▶ [Your task]
Please quote the items word for word, from the line that contains "You are a GUI" through the line that contains "pos(1560,109)", and nothing more.

Start of Data for the task

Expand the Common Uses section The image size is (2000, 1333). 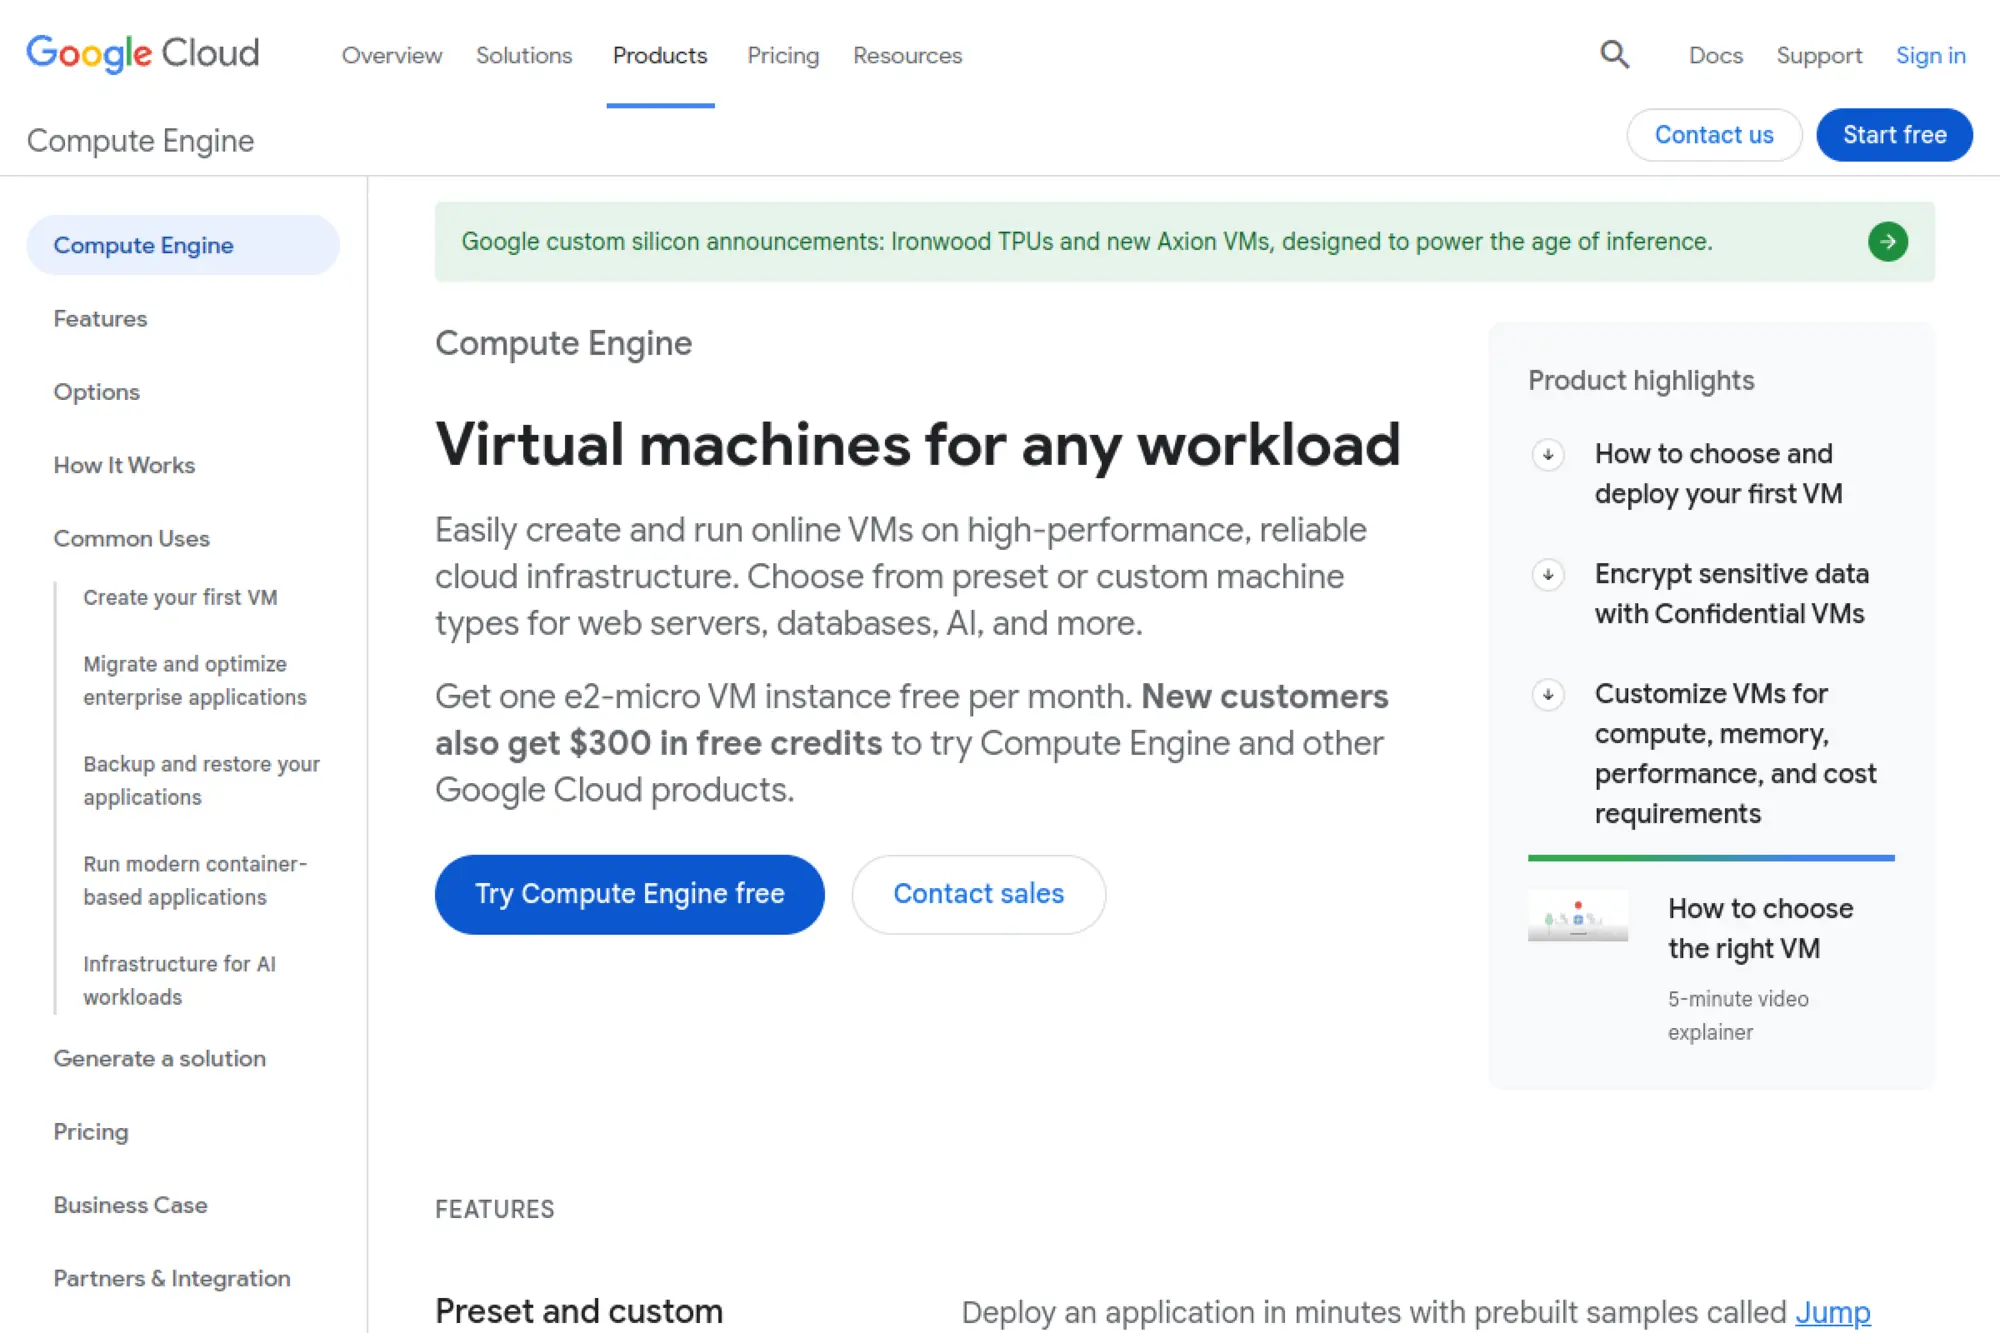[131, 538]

End of Data for the task
Start of Data for the task

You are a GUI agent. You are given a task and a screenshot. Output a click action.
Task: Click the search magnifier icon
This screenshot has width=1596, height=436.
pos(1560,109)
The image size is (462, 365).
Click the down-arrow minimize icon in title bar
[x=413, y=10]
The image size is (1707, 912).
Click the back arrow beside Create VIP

End of Data for the task

▶ [Task solution]
You are a GUI agent. You are given a task and a screenshot. Output a click action.
Task: Click the search magnifier icon
This screenshot has width=1596, height=436.
pos(1560,109)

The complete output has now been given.